_Records for processing_:
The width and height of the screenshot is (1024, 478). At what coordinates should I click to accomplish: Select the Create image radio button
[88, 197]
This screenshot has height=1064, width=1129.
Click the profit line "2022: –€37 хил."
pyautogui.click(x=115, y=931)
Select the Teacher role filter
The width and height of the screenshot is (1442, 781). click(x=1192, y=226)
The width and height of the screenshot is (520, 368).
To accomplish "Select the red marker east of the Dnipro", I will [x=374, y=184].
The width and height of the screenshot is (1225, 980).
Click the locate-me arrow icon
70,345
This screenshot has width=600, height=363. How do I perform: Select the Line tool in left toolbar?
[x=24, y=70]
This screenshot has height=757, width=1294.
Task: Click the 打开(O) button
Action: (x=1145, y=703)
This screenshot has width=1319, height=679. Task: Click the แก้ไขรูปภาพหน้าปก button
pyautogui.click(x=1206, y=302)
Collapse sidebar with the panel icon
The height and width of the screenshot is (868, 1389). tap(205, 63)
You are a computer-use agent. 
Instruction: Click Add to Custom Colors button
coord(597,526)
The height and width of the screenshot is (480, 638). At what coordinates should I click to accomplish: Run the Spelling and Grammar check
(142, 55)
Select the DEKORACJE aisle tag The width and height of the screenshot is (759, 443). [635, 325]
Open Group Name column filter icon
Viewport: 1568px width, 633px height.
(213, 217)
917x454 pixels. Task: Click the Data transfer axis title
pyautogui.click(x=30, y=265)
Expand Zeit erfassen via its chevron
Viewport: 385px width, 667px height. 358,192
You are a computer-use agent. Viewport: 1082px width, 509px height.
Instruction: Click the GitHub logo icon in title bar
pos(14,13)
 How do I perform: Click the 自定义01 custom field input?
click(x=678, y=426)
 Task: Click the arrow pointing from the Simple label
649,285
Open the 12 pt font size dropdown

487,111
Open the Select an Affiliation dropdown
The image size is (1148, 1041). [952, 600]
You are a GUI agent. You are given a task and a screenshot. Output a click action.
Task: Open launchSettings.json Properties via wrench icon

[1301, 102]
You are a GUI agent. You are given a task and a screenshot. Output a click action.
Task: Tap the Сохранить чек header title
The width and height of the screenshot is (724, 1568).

_Written task_: Reproduce every row above again, character for character, with nothing added or changed.

_Answer for this exercise_:
The width and height of the screenshot is (1024, 478). At what coordinates should I click to accomplish: Select the Create image radio button
[88, 197]
This screenshot has height=1064, width=1129.
Click the profit line "2022: –€37 хил."
pyautogui.click(x=115, y=931)
Select the Teacher role filter
The width and height of the screenshot is (1442, 781). click(x=1192, y=226)
The width and height of the screenshot is (520, 368).
To accomplish "Select the red marker east of the Dnipro", I will [x=374, y=184].
The width and height of the screenshot is (1225, 980).
Click the locate-me arrow icon
70,345
This screenshot has width=600, height=363. How do I perform: Select the Line tool in left toolbar?
[x=24, y=70]
This screenshot has height=757, width=1294.
Task: Click the 打开(O) button
Action: (x=1145, y=703)
This screenshot has width=1319, height=679. Task: Click the แก้ไขรูปภาพหน้าปก button
pyautogui.click(x=1206, y=302)
Collapse sidebar with the panel icon
The height and width of the screenshot is (868, 1389). tap(205, 63)
You are a computer-use agent. 
Instruction: Click Add to Custom Colors button
coord(597,526)
The height and width of the screenshot is (480, 638). At what coordinates should I click to accomplish: Run the Spelling and Grammar check
(142, 55)
Select the DEKORACJE aisle tag The width and height of the screenshot is (759, 443). [635, 325]
Open Group Name column filter icon
Viewport: 1568px width, 633px height.
(213, 217)
917x454 pixels. Task: Click the Data transfer axis title
pyautogui.click(x=30, y=265)
Expand Zeit erfassen via its chevron
Viewport: 385px width, 667px height. 358,192
You are a computer-use agent. Viewport: 1082px width, 509px height.
Instruction: Click the GitHub logo icon in title bar
pos(14,13)
 How do I perform: Click the 自定义01 custom field input?
click(x=678, y=426)
 Task: Click the arrow pointing from the Simple label
649,285
Open the 12 pt font size dropdown

487,111
Open the Select an Affiliation dropdown
The image size is (1148, 1041). [952, 600]
You are a GUI agent. You are given a task and a screenshot. Output a click action.
Task: Open launchSettings.json Properties via wrench icon

[1301, 102]
You are a GUI agent. You are given a task and a screenshot. Output a click action.
Task: Tap the Сохранить чек header title
The width and height of the screenshot is (724, 1568).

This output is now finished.